A Casa Neon Cunha abriu as portas em 2019 para oferecer à comunidade LGBTQIA+ o que muitas vezes o poder público não consegue, e desde setembro as contas atingiram um estágio crítico. O imóvel, na rua da Defensoria Pública de São Bernardo do Campo, é o lar, atualmente, de 25 pessoas, e atende, em média, outras 15 por dia, entre atendimentos psicossociais, em assessoria jurídica e oficinas.
Por mês, a organização precisa de R$ 50 mil para cobrir os gastos dos serviços que presta, quando somados aluguel, folha de pagamento de funcionários e contas básicas, como alimentação, luz e água. O orçamento ficou mais apertado desde 2021, quando passou a estruturar o imóvel para transformá-lo na residência permanente de pessoas da comunidade. Por enquanto, o espaço vai sobrevivendo com parcerias pontuais de marcas e por indicação da prefeitura da cidade como um local de referência, mesmo sem que a gestão municipal tenha tido interesse em firmar contrato para assegurar recursos.
Segundo o presidente da organização, Paulo Araújo, a maioria dos residentes é negra e do Nordeste. Entre eles, há, inclusive, pessoas que foram expulsas de casa por familiares, e que sofreram violências por causa de sua orientação sexual ou identidade de gênero.
Saber qual o perfil dos integrantes da comunidade no município onde funciona, aliás, é uma das demonstrações de comprometimento com a causa que a Neon Cunha deu, já que tem buscado levantar dados por meio de um censo.
Se a casa quebrar de vez, muitos dos moradores poderão ficar sem um teto. Isso porque o mercado de trabalho não se mostra receptivo a pessoas LGBTQIA+ e os moradores da Neon Cunha, que não são, portanto, exceção, têm dificuldade para conseguir manter uma renda satisfatória, que permita seu sustento fora dela. Há também quem tenha abandonado a vida em situação de rua com a ajuda da organização.

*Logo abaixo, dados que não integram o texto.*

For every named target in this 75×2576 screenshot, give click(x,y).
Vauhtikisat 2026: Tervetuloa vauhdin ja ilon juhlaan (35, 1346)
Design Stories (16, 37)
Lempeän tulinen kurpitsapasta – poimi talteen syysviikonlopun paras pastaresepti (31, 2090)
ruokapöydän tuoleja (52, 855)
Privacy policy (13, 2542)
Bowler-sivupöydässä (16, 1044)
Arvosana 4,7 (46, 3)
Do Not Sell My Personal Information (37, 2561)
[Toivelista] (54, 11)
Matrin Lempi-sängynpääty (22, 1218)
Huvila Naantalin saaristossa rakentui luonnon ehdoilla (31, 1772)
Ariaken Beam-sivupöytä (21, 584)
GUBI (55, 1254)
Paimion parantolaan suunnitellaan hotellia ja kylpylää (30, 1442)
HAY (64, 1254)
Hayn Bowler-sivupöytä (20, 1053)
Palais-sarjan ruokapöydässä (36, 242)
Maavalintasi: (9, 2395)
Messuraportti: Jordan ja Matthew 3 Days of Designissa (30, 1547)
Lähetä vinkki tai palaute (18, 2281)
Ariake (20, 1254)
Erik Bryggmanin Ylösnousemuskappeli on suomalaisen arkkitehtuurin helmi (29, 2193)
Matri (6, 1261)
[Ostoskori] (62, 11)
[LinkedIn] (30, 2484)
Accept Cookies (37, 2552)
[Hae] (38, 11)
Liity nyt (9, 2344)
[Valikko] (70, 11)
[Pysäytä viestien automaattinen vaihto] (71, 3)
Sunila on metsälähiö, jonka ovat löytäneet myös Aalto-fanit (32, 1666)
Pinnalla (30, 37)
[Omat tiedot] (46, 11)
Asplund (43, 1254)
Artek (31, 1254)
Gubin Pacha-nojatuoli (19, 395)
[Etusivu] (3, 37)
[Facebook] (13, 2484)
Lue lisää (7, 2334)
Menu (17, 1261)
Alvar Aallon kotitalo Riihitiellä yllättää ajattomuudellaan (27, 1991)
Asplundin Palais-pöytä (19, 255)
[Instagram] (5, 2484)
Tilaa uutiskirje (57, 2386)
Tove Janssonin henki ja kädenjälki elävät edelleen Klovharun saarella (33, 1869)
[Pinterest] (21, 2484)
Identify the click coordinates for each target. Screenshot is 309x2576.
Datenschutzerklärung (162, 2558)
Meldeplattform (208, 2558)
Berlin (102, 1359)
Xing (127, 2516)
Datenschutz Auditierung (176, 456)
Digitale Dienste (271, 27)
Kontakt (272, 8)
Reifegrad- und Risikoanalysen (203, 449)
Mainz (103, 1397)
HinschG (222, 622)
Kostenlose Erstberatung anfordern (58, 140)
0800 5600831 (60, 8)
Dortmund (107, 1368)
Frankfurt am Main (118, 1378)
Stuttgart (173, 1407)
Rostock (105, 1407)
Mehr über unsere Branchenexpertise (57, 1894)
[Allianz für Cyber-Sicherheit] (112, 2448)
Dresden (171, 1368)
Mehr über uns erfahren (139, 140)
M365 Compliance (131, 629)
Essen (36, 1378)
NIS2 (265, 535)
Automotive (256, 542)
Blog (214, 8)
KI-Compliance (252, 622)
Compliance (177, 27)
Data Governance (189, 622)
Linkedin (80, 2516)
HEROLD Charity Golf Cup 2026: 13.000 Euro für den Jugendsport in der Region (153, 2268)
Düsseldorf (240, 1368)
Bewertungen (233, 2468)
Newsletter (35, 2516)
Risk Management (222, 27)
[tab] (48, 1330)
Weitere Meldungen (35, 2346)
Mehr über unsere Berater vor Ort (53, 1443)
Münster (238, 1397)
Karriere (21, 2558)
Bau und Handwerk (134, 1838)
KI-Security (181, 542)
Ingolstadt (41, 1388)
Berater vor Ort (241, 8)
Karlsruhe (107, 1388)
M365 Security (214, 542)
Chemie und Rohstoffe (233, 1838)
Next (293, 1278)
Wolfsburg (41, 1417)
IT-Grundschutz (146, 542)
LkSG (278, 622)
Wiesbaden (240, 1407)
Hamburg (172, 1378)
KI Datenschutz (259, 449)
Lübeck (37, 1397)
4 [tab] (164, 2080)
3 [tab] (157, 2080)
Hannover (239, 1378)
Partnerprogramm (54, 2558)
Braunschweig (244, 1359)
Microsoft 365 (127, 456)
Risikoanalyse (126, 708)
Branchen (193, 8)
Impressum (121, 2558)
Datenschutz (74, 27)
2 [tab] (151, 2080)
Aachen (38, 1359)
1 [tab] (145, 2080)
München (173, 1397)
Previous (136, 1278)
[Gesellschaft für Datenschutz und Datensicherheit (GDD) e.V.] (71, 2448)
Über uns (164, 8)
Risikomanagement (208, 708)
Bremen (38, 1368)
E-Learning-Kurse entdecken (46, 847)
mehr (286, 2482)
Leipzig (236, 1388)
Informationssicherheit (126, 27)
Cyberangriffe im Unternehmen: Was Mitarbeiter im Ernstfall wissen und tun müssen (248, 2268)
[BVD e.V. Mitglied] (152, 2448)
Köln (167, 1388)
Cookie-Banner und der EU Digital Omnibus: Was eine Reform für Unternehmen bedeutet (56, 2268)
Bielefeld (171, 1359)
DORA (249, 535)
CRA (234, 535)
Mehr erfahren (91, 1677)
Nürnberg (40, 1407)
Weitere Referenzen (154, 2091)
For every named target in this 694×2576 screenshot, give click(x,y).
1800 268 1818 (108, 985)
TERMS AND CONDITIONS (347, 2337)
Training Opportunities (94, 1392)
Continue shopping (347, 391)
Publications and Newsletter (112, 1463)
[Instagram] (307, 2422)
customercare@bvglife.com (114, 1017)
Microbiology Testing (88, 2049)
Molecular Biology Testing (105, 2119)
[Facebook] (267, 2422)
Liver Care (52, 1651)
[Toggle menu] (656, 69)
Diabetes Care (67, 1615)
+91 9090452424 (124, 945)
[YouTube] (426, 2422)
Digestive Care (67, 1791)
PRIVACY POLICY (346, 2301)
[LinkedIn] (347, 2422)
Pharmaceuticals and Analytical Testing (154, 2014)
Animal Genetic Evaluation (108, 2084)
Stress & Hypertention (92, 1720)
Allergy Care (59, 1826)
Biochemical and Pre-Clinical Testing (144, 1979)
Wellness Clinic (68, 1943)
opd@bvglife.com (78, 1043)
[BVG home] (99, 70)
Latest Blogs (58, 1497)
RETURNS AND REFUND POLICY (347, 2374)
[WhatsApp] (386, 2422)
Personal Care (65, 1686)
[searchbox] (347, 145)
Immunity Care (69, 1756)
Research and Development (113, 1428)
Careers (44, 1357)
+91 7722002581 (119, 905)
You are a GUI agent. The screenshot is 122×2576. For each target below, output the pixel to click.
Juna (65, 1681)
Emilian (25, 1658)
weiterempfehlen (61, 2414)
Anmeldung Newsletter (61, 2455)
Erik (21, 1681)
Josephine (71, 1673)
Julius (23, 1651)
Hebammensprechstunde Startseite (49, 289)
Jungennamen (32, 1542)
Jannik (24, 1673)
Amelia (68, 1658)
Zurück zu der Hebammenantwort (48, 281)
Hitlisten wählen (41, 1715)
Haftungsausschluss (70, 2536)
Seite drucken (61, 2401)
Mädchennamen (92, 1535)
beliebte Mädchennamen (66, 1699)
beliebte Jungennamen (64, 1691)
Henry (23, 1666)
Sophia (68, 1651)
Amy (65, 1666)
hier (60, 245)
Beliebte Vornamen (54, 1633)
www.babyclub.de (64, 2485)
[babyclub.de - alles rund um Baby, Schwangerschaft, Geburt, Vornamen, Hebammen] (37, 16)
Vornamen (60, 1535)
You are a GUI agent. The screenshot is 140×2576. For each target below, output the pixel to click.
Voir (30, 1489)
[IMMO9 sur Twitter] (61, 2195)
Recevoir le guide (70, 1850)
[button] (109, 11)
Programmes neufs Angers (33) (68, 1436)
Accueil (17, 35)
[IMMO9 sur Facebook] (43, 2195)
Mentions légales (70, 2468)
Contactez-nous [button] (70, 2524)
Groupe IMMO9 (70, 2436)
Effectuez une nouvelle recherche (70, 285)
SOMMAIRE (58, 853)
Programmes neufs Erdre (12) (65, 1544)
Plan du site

No perfil mantido no Instagram, a entidade faz diversos apelos e tenta emplacar rifas, há meses. “Estamos sem saída. Precisaremos fechar as portas. É quase impossível gerar transformação social sem receber nenhuma ajuda fixa do governo, das empresas ou de outras organizações”, diz uma das postagens.
Na rede social, a organização divulga um balanço do primeiro semestre deste ano, que ajuda a dimensionar o alcance de sua atuação. Ao todo, foram servidas 18 mil refeições, realizadas 58 retificações de nome e gênero e formadas 30 pessoas no projeto Trans-formação, em parceria com a Organização das Nações Unidas (ONU).
“As pessoas discutem o processo sem que a gente participe”, disse Araújo, em entrevista à Agência Brasil, quando perguntado sobre o que falta melhorar, em relação às políticas públicas voltadas aos LGBTQIA+.
Nesta quinta-feira (7), o governo federal anunciou a criação do Programa Nacional de Fortalecimento das Casas de Acolhimento LGBTQIA+, que funcionará no âmbito da Estratégia Nacional de Enfrentamento à Violência contra Pessoas LGBTQIA+. O programa Acolher+ terá como público-alvo pessoas com idade entre 18 e 65 anos em situação de abandono familiar e deve priorizar quem tiver outros marcadores sociais, além de pertencer a essa comunidade, como os de raça e etnia, classe, gênero, religiosidade e deficiência.
O Ministério dos Direitos Humanos e da Cidadania comprometeu-se a publicar critérios de adesão ao programa, válidos para instituições públicas e privadas, em até 120 dias. A pasta deverá instaurar um comitê para acompanhar as ações desenvolvidas dentro do programa, no mesmo prazo.